_What the task requires_
Among the lines below, tally those that contain "computer" and respond with the total only.

Items from a data source
════════════════
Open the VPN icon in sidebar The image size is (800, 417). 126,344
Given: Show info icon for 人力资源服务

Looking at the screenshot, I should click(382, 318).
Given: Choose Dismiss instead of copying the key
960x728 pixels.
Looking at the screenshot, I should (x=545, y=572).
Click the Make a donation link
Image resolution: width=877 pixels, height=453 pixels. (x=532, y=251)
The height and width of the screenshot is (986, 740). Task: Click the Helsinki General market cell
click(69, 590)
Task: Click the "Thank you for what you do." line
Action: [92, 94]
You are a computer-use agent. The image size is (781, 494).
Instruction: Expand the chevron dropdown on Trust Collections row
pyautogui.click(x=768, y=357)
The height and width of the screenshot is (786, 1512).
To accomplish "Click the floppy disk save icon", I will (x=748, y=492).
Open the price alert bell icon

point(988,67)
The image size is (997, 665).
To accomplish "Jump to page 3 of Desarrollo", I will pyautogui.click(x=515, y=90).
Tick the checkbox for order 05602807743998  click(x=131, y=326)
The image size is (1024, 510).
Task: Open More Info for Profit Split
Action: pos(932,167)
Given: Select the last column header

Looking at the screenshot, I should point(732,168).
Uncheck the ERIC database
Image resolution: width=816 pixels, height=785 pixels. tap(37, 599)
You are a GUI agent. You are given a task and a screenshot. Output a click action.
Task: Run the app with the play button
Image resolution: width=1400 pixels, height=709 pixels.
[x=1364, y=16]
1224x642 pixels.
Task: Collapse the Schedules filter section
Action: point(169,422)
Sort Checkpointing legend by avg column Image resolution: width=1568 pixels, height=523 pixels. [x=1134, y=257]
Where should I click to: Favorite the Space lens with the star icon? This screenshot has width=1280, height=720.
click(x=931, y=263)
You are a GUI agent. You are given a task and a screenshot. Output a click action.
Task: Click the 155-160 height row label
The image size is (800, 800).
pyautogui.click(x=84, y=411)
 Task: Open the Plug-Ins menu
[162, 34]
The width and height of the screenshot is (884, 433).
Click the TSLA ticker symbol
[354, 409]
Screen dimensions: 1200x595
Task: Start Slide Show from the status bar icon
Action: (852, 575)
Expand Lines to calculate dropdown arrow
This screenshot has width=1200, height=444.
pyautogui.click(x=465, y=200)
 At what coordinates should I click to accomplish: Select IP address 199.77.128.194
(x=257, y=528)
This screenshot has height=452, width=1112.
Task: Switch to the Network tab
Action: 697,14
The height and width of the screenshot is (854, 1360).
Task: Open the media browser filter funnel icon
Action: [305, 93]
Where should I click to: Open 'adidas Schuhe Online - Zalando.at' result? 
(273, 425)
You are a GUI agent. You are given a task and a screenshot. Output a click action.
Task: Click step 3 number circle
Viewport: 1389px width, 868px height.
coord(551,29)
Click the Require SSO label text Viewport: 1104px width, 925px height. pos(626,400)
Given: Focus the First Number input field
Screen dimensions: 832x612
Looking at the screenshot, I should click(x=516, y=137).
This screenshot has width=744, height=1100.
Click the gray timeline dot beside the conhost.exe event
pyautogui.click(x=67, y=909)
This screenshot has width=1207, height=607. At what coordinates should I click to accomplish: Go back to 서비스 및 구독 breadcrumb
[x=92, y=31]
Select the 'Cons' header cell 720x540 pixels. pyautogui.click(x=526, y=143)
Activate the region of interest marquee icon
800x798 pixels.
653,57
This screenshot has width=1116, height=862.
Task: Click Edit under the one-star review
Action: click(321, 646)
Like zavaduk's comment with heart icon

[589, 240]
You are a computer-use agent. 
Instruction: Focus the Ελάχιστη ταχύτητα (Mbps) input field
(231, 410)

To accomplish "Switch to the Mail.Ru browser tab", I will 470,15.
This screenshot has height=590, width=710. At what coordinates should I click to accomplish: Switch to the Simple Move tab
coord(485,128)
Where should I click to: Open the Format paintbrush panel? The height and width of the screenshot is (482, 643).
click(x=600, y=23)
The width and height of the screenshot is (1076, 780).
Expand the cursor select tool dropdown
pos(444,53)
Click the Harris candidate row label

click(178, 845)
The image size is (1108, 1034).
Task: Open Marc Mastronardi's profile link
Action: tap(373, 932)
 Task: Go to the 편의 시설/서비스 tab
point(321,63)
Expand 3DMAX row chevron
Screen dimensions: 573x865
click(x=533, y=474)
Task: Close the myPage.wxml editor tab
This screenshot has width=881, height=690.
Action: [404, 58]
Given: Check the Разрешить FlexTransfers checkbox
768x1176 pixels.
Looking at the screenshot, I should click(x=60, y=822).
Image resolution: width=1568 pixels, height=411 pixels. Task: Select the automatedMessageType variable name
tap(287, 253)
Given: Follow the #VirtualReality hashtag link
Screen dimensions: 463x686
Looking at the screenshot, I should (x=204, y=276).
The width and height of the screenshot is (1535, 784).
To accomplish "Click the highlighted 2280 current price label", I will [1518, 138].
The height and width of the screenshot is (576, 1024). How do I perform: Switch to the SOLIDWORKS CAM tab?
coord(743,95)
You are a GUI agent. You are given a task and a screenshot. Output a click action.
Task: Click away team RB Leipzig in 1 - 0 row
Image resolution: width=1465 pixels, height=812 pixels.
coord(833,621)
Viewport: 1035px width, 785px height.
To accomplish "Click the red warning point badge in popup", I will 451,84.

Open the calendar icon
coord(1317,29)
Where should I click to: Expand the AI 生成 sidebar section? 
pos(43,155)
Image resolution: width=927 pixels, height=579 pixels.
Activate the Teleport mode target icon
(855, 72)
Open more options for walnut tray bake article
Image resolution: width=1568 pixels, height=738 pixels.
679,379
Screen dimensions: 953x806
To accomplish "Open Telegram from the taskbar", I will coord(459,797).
════════════════
_Response to this task_
2